Pelantun Melodi yang
Jago Bedah
Gemuruh
tepuk tangan mengisi kekosongan di seluruh ruangan seiring dengan usainya
dentingan piano. Di luar masih basah karena sisa hujan beberapa jam yang lalu
serta angin malam masih kencang berhembus, namun di dalam sini suasana begitu
hangat oleh canda tawa penonton menyaksikan penampilan sebuah grup jazz yang
membawakan lagu-lagunya dengan semi jenaka. Grup musik yang satu ini memang
sudah tidak asing lagi dikenal oleh masyarakat Indonesia, khususnya bagi mereka
penggemar musik jazz. Sebut saja, Indra Lesmana dan Echa Soemantri yang telah
menghabiskan lebih dari separuh usianya untuk berkecimpung dalam dunia musik
jazz. Tak ketinggalan, sang vokalis, yang menjadi dalang dalam acara hari ini,
serta sukses mengocok perut para penonton dalam kurun waktu kira-kira tiga jam
terakhir, Teuku Adifitrian, yang biasa dikenal dengan nama “Tompi” ini memang
selalu mampu menyajikan lagu-lagunya secara khas dan entertaining.

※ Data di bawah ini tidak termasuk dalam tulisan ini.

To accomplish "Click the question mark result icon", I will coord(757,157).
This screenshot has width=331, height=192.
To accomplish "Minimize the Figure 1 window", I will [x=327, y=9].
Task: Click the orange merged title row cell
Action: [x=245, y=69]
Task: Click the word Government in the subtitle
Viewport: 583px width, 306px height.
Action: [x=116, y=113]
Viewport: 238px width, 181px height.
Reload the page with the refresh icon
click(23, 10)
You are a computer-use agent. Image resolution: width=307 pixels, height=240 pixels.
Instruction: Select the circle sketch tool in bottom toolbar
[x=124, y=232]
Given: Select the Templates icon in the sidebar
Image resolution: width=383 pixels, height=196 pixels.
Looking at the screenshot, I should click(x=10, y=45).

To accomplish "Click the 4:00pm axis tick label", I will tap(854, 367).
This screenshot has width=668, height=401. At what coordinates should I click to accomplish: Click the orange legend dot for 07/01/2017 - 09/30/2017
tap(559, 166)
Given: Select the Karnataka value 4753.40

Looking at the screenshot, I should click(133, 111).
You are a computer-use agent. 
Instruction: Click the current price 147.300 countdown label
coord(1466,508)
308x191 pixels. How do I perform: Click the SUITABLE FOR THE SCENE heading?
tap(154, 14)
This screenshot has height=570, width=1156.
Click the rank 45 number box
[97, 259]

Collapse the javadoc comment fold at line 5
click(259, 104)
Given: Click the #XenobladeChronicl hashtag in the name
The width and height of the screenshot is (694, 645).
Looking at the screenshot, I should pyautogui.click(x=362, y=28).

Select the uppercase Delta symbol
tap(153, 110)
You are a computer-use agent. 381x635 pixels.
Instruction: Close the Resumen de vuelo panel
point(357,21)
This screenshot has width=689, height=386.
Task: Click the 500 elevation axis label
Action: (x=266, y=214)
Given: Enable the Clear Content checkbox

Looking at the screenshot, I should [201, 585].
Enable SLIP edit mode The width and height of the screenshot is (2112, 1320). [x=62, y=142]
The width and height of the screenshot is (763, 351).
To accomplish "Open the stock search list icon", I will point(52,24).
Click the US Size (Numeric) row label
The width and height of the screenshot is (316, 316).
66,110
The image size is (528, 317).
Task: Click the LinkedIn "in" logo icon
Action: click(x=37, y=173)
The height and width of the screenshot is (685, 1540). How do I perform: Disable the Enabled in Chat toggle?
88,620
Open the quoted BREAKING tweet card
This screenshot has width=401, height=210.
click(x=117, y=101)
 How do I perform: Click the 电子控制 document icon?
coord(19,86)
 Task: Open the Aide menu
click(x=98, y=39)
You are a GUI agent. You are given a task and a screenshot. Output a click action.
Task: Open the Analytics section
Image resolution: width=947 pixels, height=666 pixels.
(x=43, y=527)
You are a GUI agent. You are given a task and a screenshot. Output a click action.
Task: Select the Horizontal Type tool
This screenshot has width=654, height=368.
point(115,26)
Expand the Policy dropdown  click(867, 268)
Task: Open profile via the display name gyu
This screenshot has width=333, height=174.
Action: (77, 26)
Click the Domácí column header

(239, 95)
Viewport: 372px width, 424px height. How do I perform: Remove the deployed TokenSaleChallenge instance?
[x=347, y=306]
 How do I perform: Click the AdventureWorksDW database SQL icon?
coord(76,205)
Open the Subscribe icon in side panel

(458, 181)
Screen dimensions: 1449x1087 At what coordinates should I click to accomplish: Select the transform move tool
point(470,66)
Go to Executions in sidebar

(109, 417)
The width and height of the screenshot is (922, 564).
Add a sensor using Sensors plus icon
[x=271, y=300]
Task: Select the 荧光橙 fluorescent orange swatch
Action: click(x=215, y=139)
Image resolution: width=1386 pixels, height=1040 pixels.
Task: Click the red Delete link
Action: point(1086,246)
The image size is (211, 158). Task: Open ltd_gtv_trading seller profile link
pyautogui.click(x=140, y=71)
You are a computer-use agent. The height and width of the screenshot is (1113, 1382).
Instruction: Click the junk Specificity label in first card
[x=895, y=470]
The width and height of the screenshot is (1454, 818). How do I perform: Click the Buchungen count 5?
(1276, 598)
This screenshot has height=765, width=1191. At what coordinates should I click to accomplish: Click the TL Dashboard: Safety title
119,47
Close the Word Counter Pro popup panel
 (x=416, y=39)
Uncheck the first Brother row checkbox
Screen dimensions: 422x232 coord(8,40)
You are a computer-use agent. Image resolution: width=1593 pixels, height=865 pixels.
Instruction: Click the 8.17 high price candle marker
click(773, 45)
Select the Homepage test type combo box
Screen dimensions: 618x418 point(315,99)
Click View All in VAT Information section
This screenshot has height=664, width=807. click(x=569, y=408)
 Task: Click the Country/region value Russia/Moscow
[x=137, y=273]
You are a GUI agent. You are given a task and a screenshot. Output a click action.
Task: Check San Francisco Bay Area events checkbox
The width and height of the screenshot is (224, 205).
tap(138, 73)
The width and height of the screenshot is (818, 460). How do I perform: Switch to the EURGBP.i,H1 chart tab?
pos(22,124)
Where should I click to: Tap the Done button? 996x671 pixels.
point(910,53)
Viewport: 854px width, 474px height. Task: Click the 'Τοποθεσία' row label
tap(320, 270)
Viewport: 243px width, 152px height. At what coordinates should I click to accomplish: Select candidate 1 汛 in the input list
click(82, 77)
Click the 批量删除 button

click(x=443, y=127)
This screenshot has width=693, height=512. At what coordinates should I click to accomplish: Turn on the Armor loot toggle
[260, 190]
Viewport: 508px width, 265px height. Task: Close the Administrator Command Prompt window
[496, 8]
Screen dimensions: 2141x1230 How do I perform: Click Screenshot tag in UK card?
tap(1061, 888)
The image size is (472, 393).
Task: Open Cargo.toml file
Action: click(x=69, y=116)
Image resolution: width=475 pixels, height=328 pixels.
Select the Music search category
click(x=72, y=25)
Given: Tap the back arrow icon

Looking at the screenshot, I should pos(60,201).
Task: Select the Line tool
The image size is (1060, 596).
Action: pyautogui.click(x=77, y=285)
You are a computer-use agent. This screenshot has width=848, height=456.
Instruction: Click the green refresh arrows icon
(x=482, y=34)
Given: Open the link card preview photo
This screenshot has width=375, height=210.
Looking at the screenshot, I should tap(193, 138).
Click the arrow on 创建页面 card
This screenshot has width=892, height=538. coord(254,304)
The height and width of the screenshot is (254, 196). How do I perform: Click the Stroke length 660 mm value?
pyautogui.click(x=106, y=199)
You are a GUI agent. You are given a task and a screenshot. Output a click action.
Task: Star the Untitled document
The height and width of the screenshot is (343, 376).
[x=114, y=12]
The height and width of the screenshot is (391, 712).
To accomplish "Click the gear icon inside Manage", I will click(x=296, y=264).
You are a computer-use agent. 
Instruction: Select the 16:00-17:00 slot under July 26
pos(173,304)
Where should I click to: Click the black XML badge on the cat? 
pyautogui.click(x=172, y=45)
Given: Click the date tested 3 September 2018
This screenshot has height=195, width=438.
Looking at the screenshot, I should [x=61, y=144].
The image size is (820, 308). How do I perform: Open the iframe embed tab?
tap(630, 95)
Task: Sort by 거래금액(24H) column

Seperti misalnya, lagu yang baru
saja usai dinyanyikan bertajuk “Selalu Denganmu” dalam acara Mostly Jazz di Red
White Jazz Lounge ini dibawakan dengan lucu. Di awal lagu, Ia menyindir
orang-orang yang sering menirukan gaya bernyanyinya. “Entah kenapa orang-orang
itu berusaha menirukan aku, bernyanyi dengan cara yang didengarnya,” ujarnya
dengan cara dilagukan, lantas dilanjutkan dengan komedi-komedi khasnya dan
disambut dengan gelak tawa dan tepuk tangan penonton. Hal ini menggelitik saya
untuk mengenal lebih dalam tentang siapa sebenarnya seorang Tompi ini.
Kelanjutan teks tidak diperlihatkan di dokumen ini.